7-Functionalized 7-Deazapurine Ribonucleosides Related to 2-Aminoadenosine, Guanosine, and Xanthosine: Glycosylation of Pyrrolo[2,3-d]pyrimidines with 1-O-Acetyl-2,3,5-tri-O-benzoyl-d-ribofuranose

Abstract

The Silyl−Hilbert−Johnson reaction as well as the nucleobase−anion glycosylation of a series of 7-deazapurines has been investigated, and the 7-functionalized 7-deazapurine ribonucleosides were prepared.
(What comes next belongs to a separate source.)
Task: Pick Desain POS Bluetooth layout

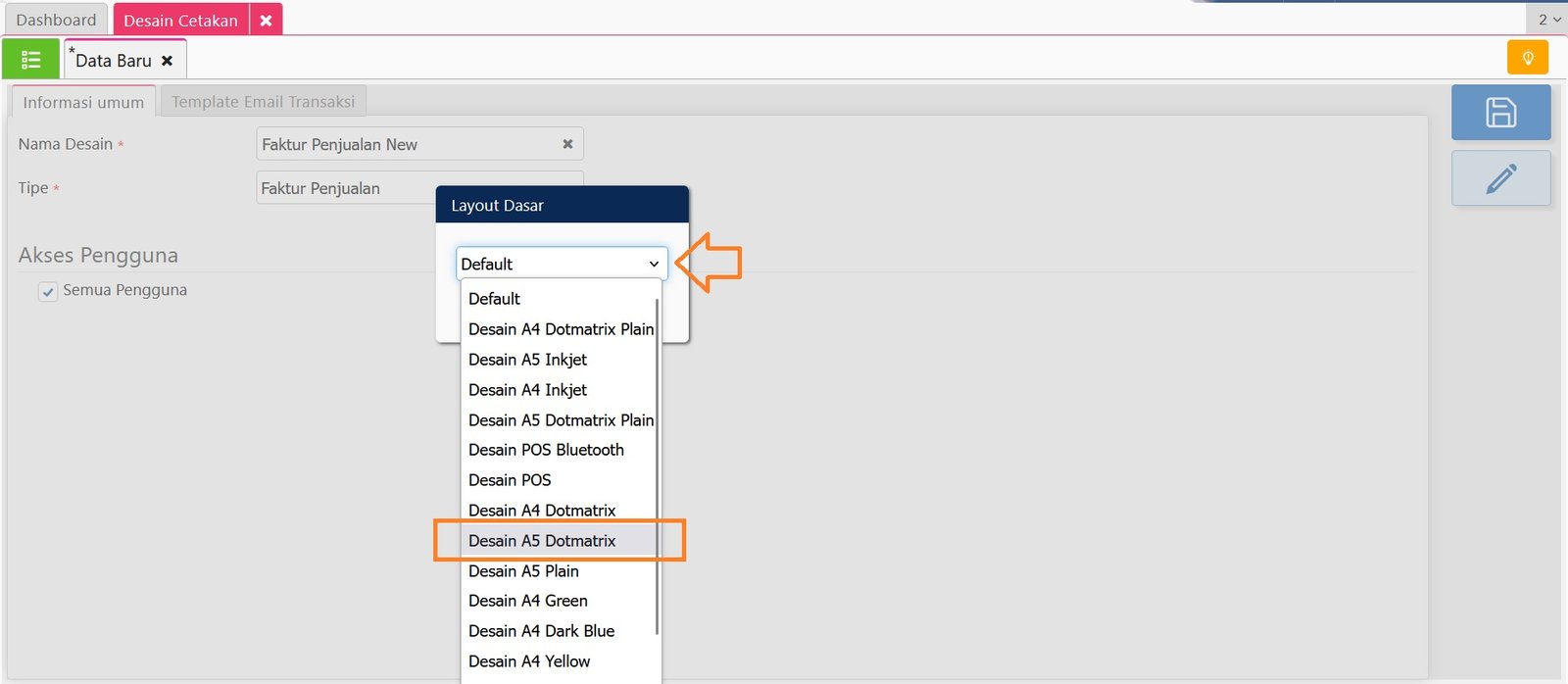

Glycosylation of the 7-halogenated 6-chloro-2-pivaloylamino-7-deazapurines 9b−d with 1-O-acetyl-2,3,5-tri-O-benzoyl-d-ribofuranose (5) gave the β-d-nucleosides 11b−d (73−75% yield), which were transformed to a number of novel 7-halogenated 7-deazapurine ribonucleosides (2b−d, 3b−d, and 4b−d) related to guanosine, 2-aminoadenosine, and xanthosine. 7-Alkynyl derivatives (2e−i, 3e−h, or 4g) have been prepared from the corresponding 7-iodonucleosides 2d, 3d, or 4d employing the palladium-catalyzed Sonogashira cross-coupling reaction. The 7-halogenated 2-amino-7-deazapurine ribonucleosides with a reactive 6-chloro substituent (18b−d) were synthesized in an alternative way using nucleobase−anion glycosylation performed on the 7-halogenated 2-amino-6-chloro-7-deazapurines 13b−d with 5-O-[(1,1-dimethylethyl)dimethylsilyl]-2,3-O-(1-methylethylidene)-α-d-ribofuranosyl chloride (17). Compounds 18b−d have been converted to the nucleosides 19b−d carrying reactive substituents in the pyrimidine moiety. Conformational analysis of selected nucleosides on the basis of proton coupling constants and using the program PSEUROT showed that these ribonucleosides exist in a preferred S conformation in solution.